It’s an event where mohawks and spikes are commonplace, an event where slamming someone on the ground is called moshing and an event where generations of punk rock artists converge for a fun-filled day of blasting music, the blazing sun and occasional three dollar bottled water showers.
This enchanted event is known as the Van’s Warped Tour, and it made the second yearly stop at the Sun Dome on August 4. For eight years now, the nationwide tour has spread the alluring sounds of breakthrough pop artists such as Blink 182, Papa Roach, No Doubt, Eminem, 311, Alien Ant Farm, and Green Day along with Warped tour staples such as NOFX, Lagwagon, Guttermouth, the Mighty Mighty Bosstones, and Flogging Molly. Throughout the years, the Warped Tour has managed to stay true to its punk beginnings while satisfying the pop culture palate at the same time.
This year, the lines began forming at the Sun Dome’s box office as early as 9 a.m. Despite the scorching heat, two lines formed the width of the Sun Dome.
The doors opened at 11 a.m. and the lines began moving swiftly. Once the concert-goers survived the bag checks and ticket-ripping rituals, they were bombarded by soliciting. Fortunately, most Warped soliciting is free. Promoters handed out free CDs, stickers, posters and flyers stating their band’s showtime and stage.
The first hundred or so that entered could benefit from the promotion the most by visiting the many booths and receiving their limited supply of promotional material. Various record labels including Epitaph, Spitfire, Kung Fu, Lameass, Fearless, and Lookout! had tents set up and were there to support their artists, sell some records and get out their name.

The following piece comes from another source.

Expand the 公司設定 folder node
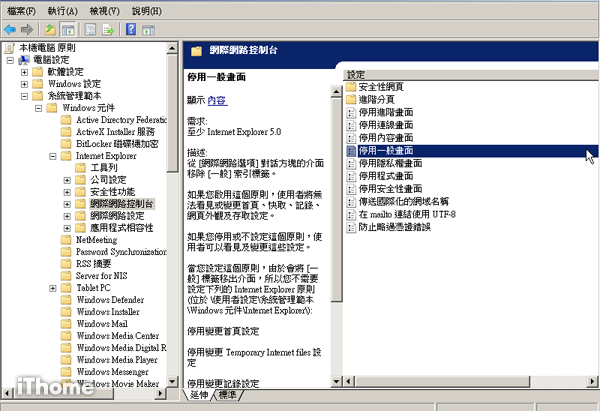600x411 pixels. pyautogui.click(x=67, y=180)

With the concert-goers browsing the record label booths, glancing through the Bob Marley memorabilia tents, comparing the overpriced concession stand goodies and witnessing mountain bike demonstrations, the Warped Tour became more than an outdoor concert and much like a carnival.
“To be honest, I didn’t eat anything except for a slushie,” said 18-year-old Kevin Schroeder of his day at the Warped Tour. “It was the most expensive colored ice I’ve ever had.”
Despite the four dollar slushies, one could jam on an Ernie Ball Musicman guitar, chug YooHoo and watch the disturbing antics of the Skatepark of Tampa all within the same hour and all for free.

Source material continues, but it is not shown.